How do you tell people you have crohns?

[chloelou91]

Hello! I'm pretty new to this forum scene but I have decided to seek advise from people that are dealing with this disease and have more of an understanding of crohns than me.
My name is Chloe, and I'm 21. In 2009 I started loosing a lot of weight. I didn't think anything of it to be honest. I was more happy that I could fit into size 6 clothes than think about why I was loosing weight. but as the months went on, I found myself being sick at any given moment. Or rushing for my life to the toilet. I started getting extremely bad stomach cramps, to the point I would just double up on the spot. I'm one of these people that refuses to go to the doctors, so I just keep dealing with this pain until, I had to leave my job due to the state my body was in. I was 5 stone and there was blood coming from somewhere, no blood should come from. After 7 months of tests, January this year I was diagnosed with Crohn's disease. But since finding out, I have found it difficult explaining to people what illness I have. Trying to explain to friends or someone who I want to have a relationship with that I spend most of my day on the toilet is so embarrassing. Should I just man up and deal with the fact this is now me or is there an easier way of slipping into a conversation that my normal past time is going to the toilet?

 

[Angrybird]

Hello and welcone to the forum.

Unfortunately this disease can have some very embaressing moments to it, when I was first diagnosed shortly before my 17th birthday there was no way I was telling people that I had a illness that meant many trips to the loo. When asked about my skinny, pale appearence I would just say I had been ill and let them draw their own conclusions. Now over 10 years later I am at the stage where I have no problem telling folk (even people I am only meeting for the first time), if they have an issue with what this entails then that is their poblem not mine. To be fair most immediately get what this means and are very understanding and sympathetic. It did take time for me to get so accepting of this disease and I think everyone is different with how long it takes to get there and there is no right or wrong way to it, just what suits you. I always try to laugh rather than cry when things are bad and I always tell myself that it could be worse, I never want to feel like this thing has beaten me and stopped me doing what I want to do.

Right sermon over! More importantly how are you doing now tummy wise? Are you on meds and if so which ones? You will find there is a lot of helpful info and support here so do have a good look around

AB
xx

 

[SarahBear]

Welcome to the forum!

As time goes by, you'll probably become more comfortable with your diagnosis and less worried about what others think. For now, it might help to explain the disease in more technical terms, rather than by the symptoms. If asked what the symptoms are, I'm more likely to spout off the giant list of possible symptoms, rather than responding with what happens to me. I think most people will get the idea and accept it, without making you feel embarrassed or calling you out on it.

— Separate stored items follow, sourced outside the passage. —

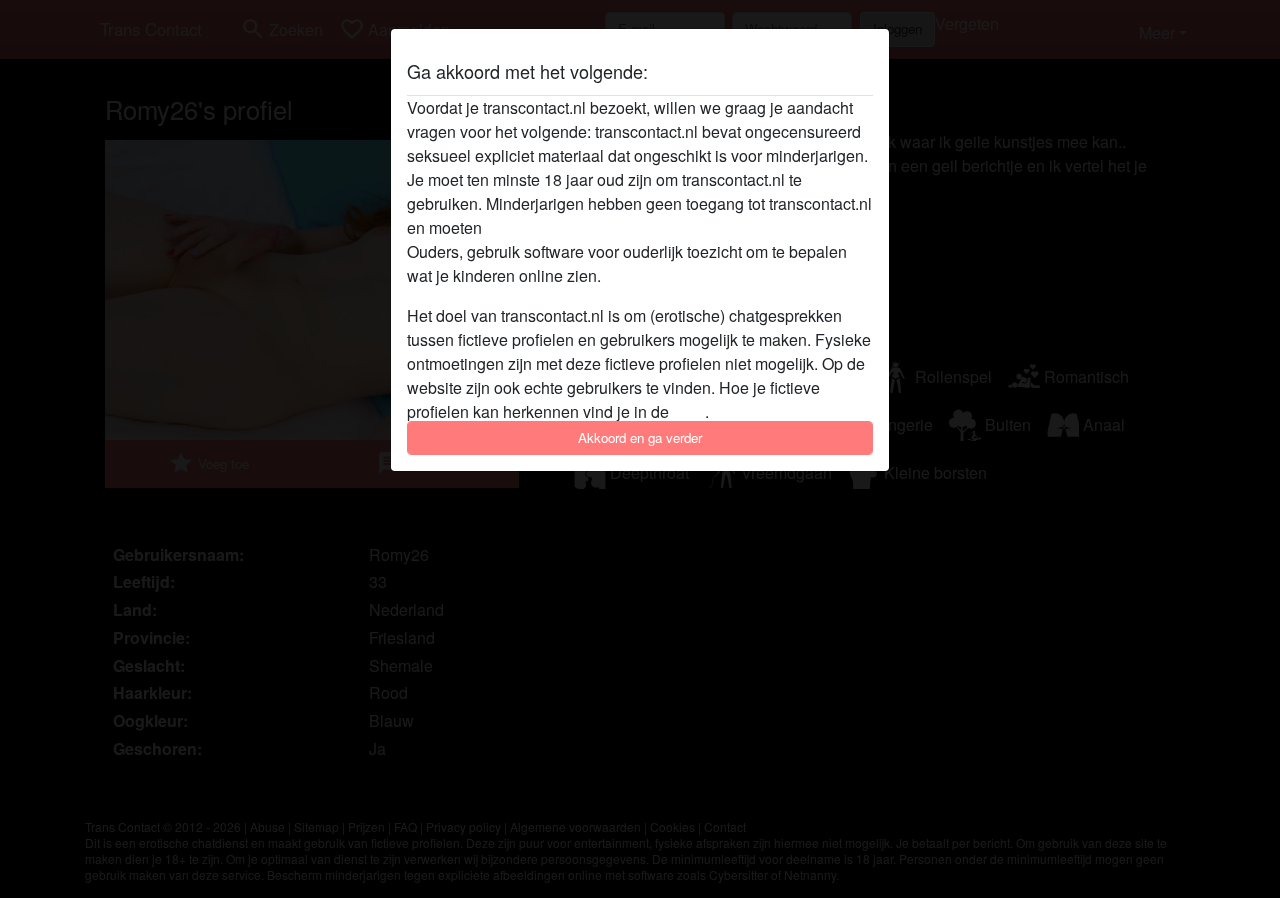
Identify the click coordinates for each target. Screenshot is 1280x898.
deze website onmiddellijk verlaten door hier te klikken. (679, 227)
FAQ (689, 411)
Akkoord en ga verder (640, 437)
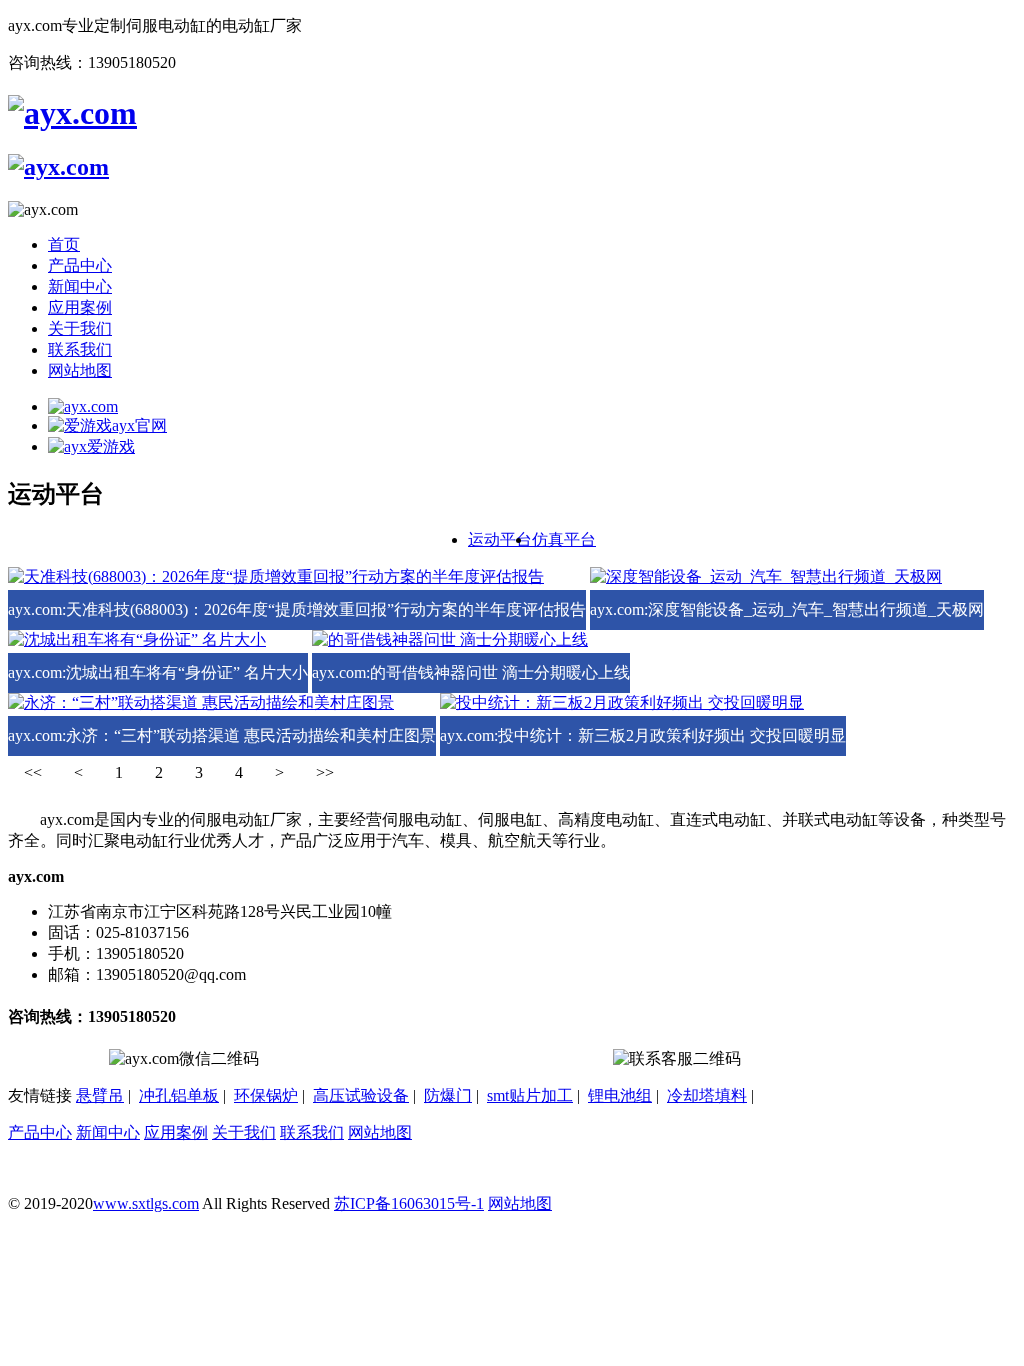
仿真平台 (564, 539)
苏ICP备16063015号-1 (409, 1203)
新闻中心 (80, 286)
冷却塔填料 (707, 1095)
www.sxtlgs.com (146, 1203)
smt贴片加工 (530, 1095)
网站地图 (80, 370)
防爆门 (448, 1095)
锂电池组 (620, 1095)
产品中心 (80, 265)
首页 (64, 244)
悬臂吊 (100, 1095)
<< (33, 772)
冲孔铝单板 (179, 1095)
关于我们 (80, 328)
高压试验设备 (361, 1095)
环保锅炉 (266, 1095)
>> (325, 772)
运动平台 (500, 539)
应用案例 (80, 307)
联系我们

I honestly don't remember how I told my friends about my illness, but they already knew I had severe stomach pains - so they knew something was wrong. Being on Prednisone, and therefore super talkative, probably helped break the ice on the subject, haha.

I'm also wondering how you're feeling and what medicines you're on (if any).

 

[Pointy_ears]

Hey Chloe, I've had crohns for a while but currently find myself in a very similar position to yours due to surgery. But I'm getting back to a place where I feel things are ok again. So far I think you've been given some good advice. I'd just like to weigh in with a question and a suggestion! Are you under the care of a good GI and are you on any meds and do you feel they are working for you? If not I'd make sure you get your care reviewed ASAP! I'm a firm believer that crohns is made easier by receiving the right care.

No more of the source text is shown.